Barbie is causing some controversy again. The logo of the world’s most famous doll is showing up on a Girls Scout patch, and some consumer advocacy groups are not happy about it. It’s pretty ridiculous that the Girl Scouts are basically selling ad space on their young members in the form of a Barbie patch.
From USA Today:
“Holding Barbie, the quintessential fashion doll, up as a role model for Girl Scouts simultaneously sexualizes young girls, idealizes an impossible body type and undermines the Girl Scouts’ vital mission,” says Susan Linn, director of Campaign for a Commercial-Free Childhood. Another consumer group, Center for a New American Dream, is joining in the protest.
I ultimately feel Barbie is just a doll – an inanimate figure that possesses the characteristics we give her. When I was a kid, mine was a badass. She totally wore the pants in her relationship with Ken, managed a hair salon, and jumped into her purple Barbie corvette Dukes-Of-Hazzard style.Â I just really believe the work we are doing with young women – emphasizing the importance of positive body image, breaking down gender stereotypes and really pushing them to realize that they are not limited by their sex – may not be served best by Barbie. No offense Barbie – but I’m with the advocacy groups. The partnership doesn’t make a whole lot of sense to me. But the most offensive thing about it all is the fact that the badge would turn a scout into a walking corporate ad. Not good.
I imagine the Girl Scouts agreed to it for the money. While they won’t disclose the amount – I don’t think a precedent should be set that organizations that exist to boost up young girls are selling ad space on their bodies.
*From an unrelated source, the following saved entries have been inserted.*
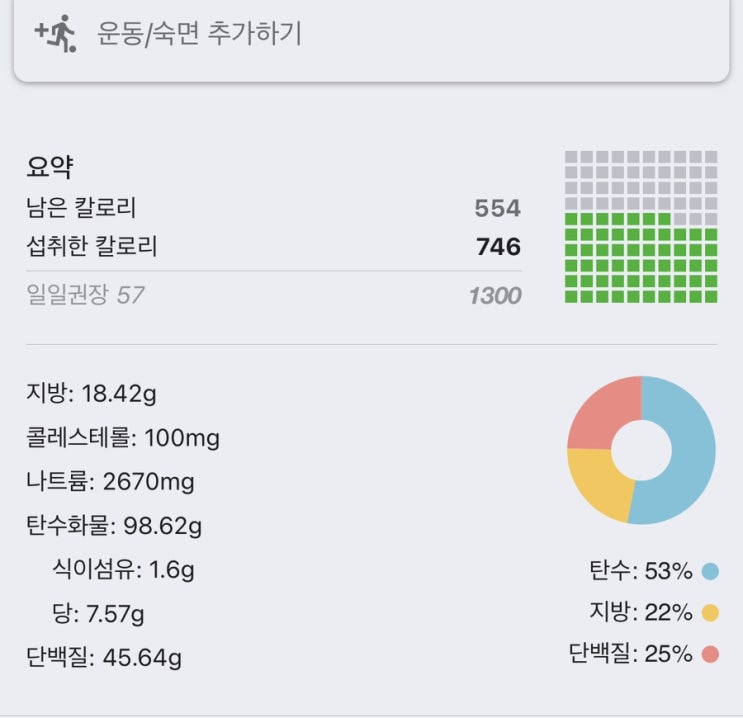This screenshot has height=718, width=743.
Task: Tap the 단백질: 45.64g nutrient line
Action: click(x=105, y=658)
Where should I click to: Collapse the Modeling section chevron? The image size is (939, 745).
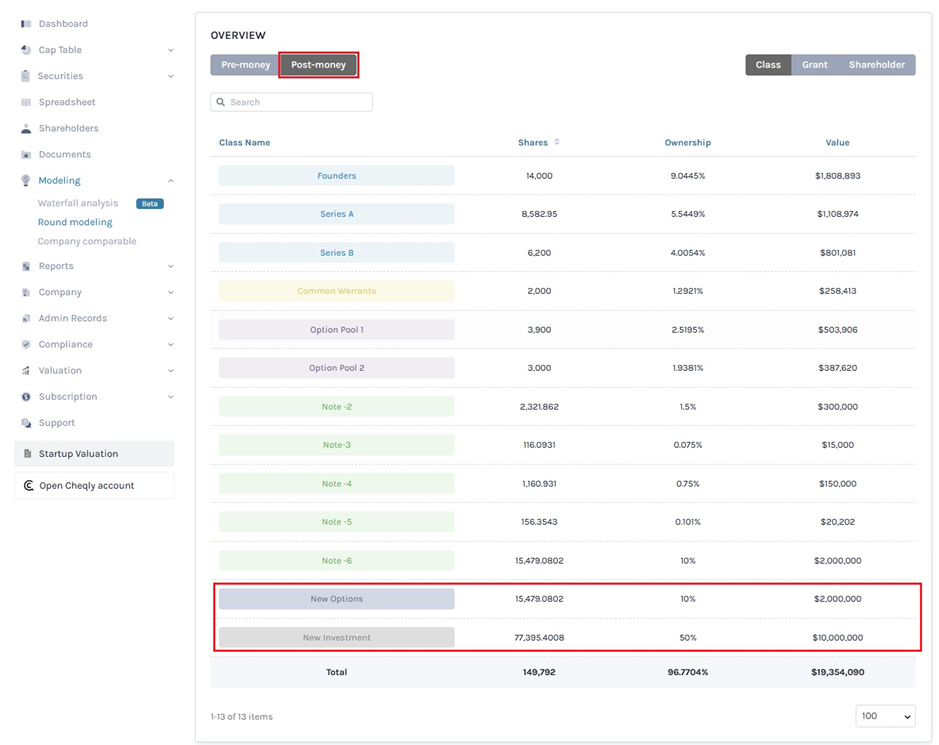pyautogui.click(x=170, y=181)
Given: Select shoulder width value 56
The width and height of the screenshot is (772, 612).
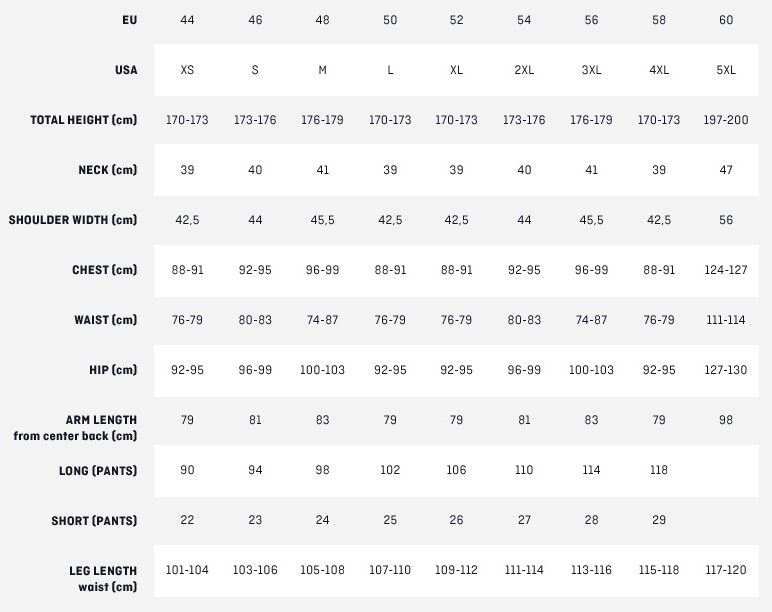Looking at the screenshot, I should point(726,220).
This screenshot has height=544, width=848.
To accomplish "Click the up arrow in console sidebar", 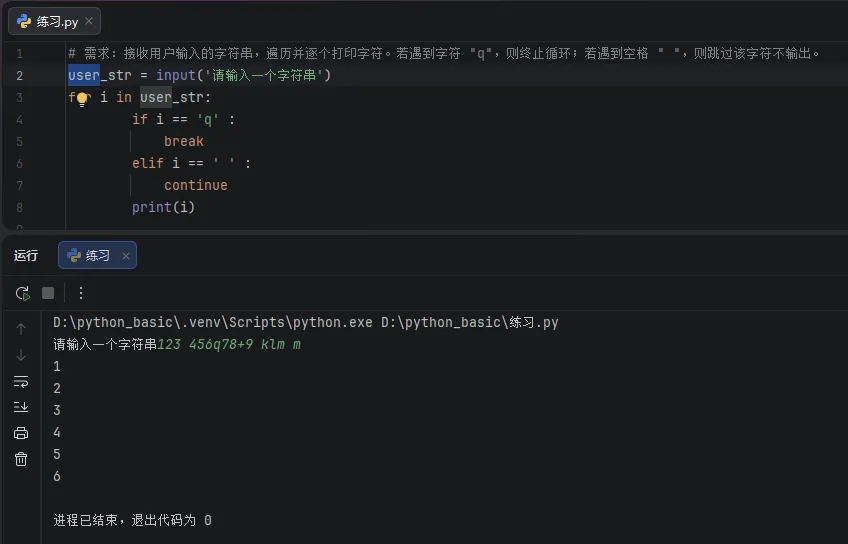I will point(21,329).
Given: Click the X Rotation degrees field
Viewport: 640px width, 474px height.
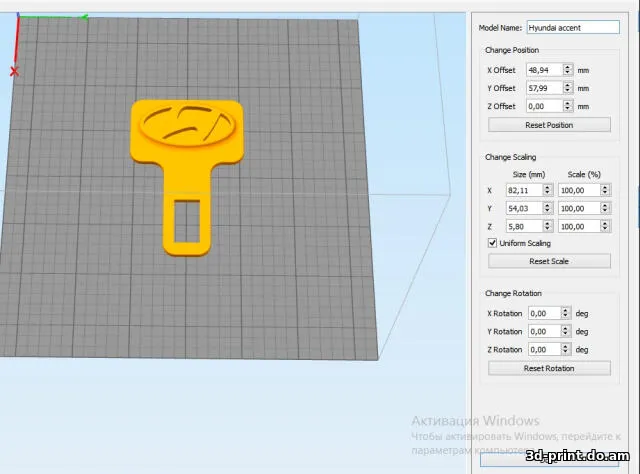Looking at the screenshot, I should pos(543,313).
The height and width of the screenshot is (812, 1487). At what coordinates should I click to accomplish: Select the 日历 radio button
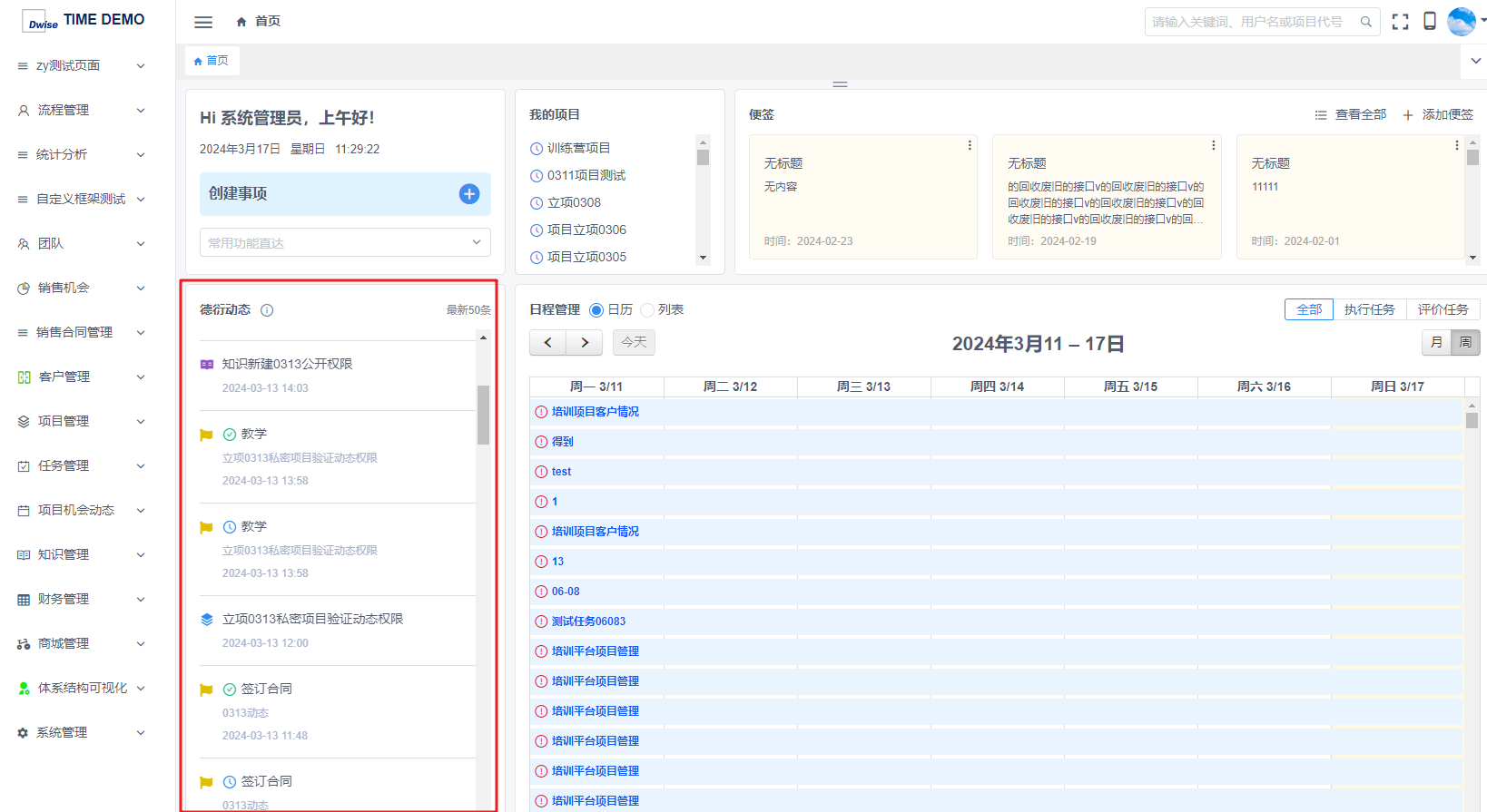click(x=596, y=310)
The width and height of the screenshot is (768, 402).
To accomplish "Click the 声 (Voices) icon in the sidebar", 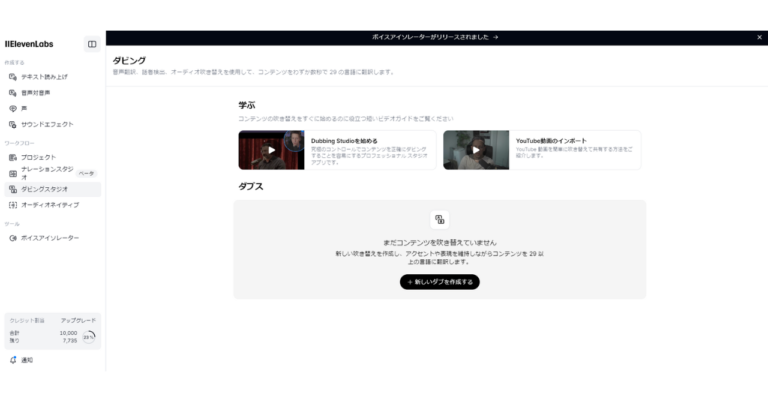I will [13, 108].
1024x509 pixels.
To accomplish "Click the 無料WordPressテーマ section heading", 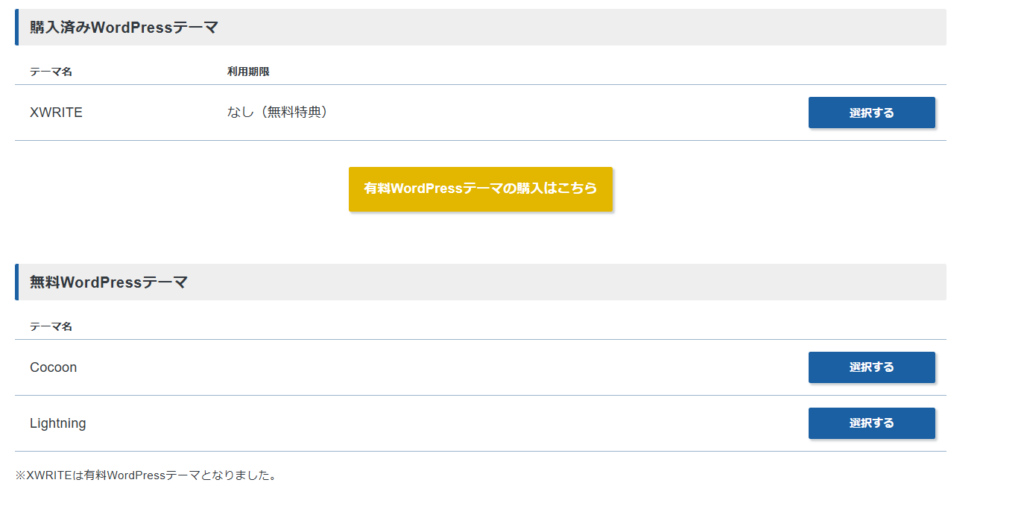I will (109, 282).
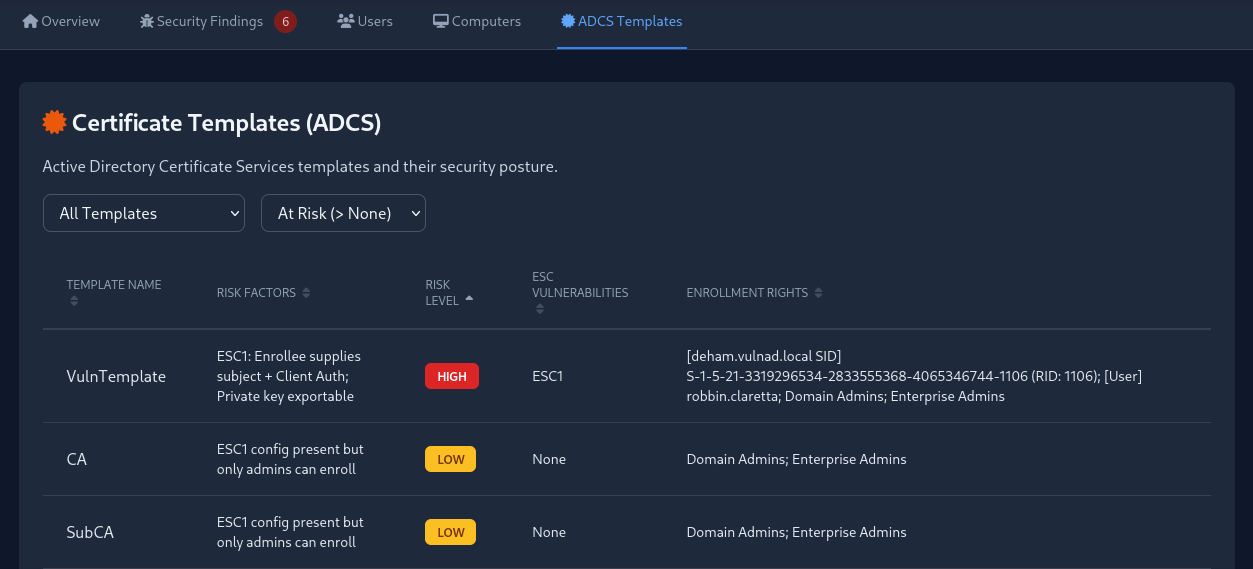
Task: Click the ADCS Templates certificate icon
Action: click(x=568, y=21)
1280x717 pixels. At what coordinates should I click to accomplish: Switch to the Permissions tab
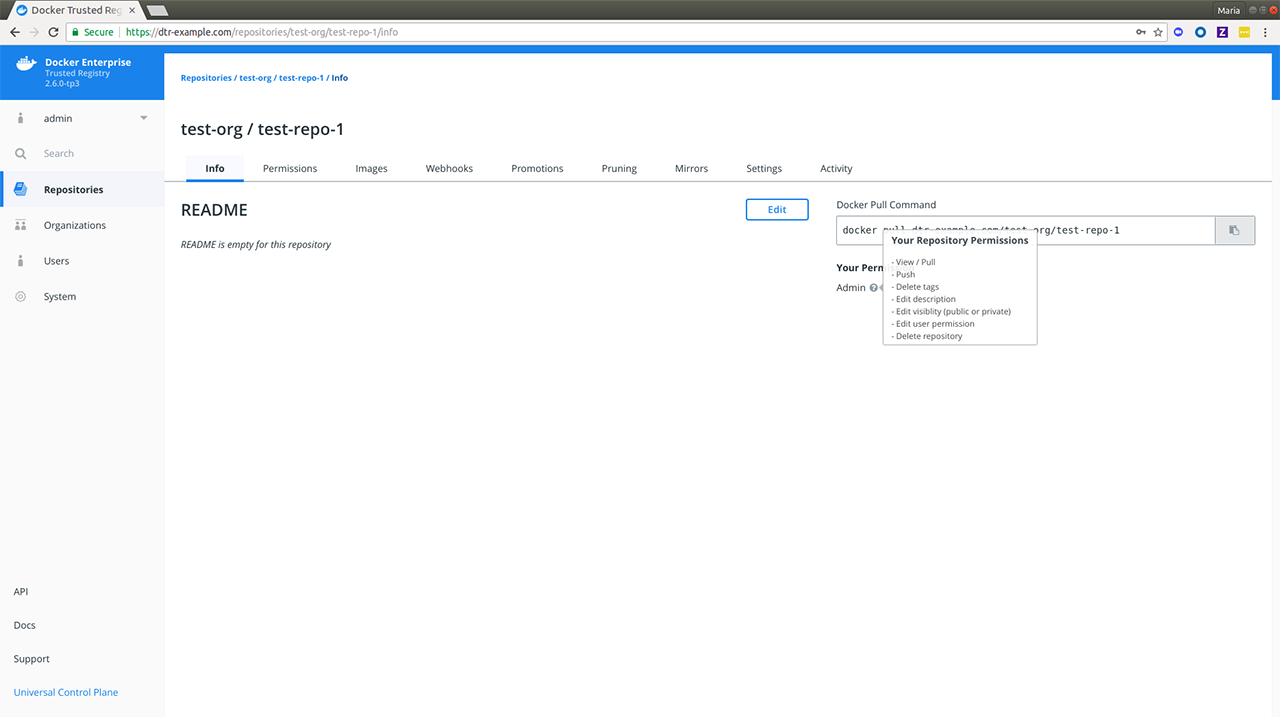click(290, 168)
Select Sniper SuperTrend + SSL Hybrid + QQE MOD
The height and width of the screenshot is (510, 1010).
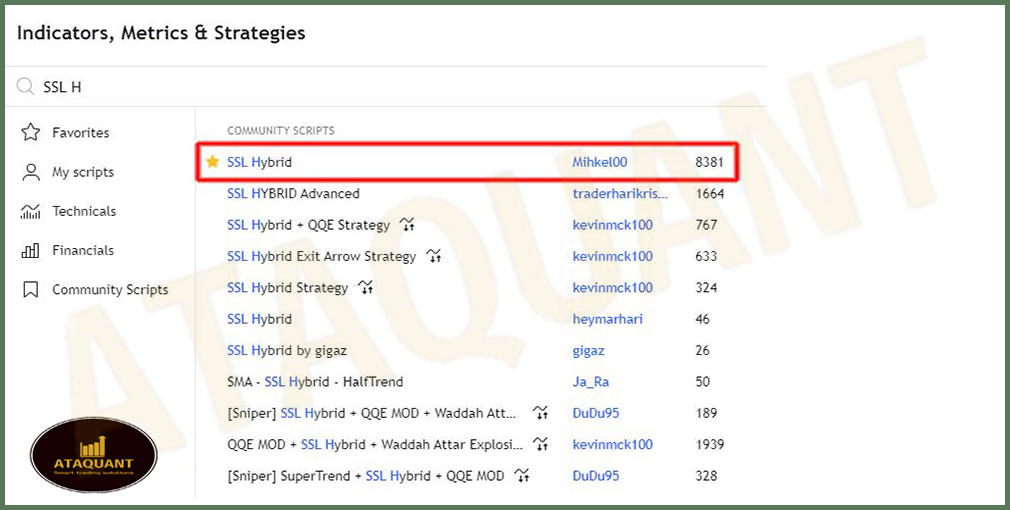[366, 476]
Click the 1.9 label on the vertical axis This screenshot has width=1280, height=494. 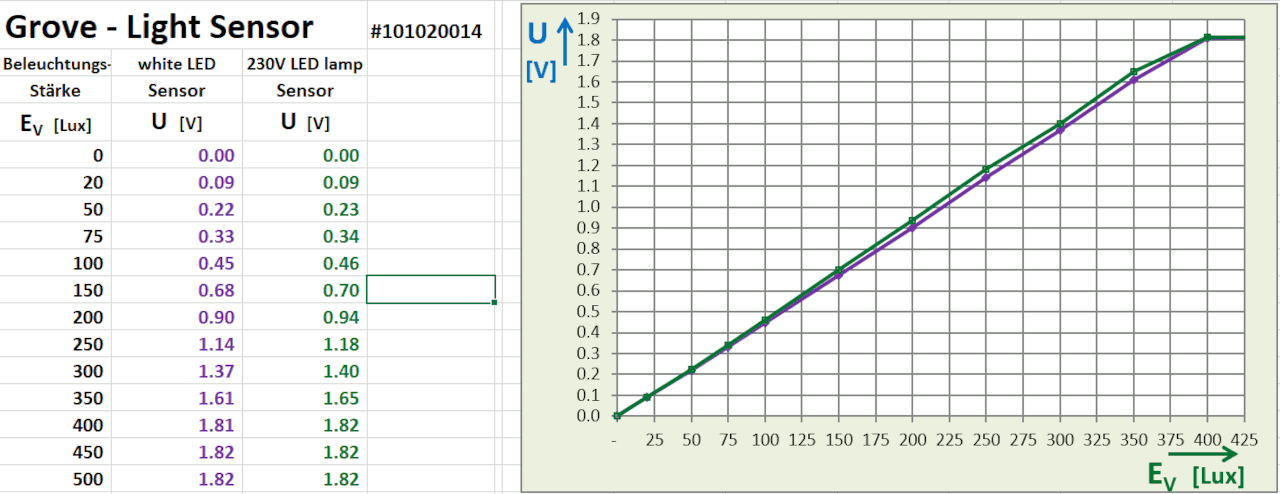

If Mattel wants to support the Girl Scouts – fine. But don’t make our daughters your billboards via their Girl Scout uniforms.
For the two consumer groups, the core issue is the commercialization of childhood. In an Internet age, kids already are riddled with commercial messaging all over Web pages, blogs and Facebook pages. But a growing number of marketers, eager to reach into the moments that most touch us and influence our daily lives, increasingly are blurring the lines between real life and commercialism.
Corporations like Mattel should be invested in donating money to help organizations like the Girl Scouts. But should we make it the norm that such companies can expect a badge on a Girl Scout uniform? I say no.
“It is particularly troubling that the youngest scouts are encouraged to wear a Barbie patch on their uniforms, transforming them into walking advertisements,” says Linn. “While Mattel and the Barbie brand benefit enormously from the Girl Scouts’ endorsement, the partnership harms girls.”
I’m with the advocacy groups. Corporate logos have no place on a Girl Scout uniform.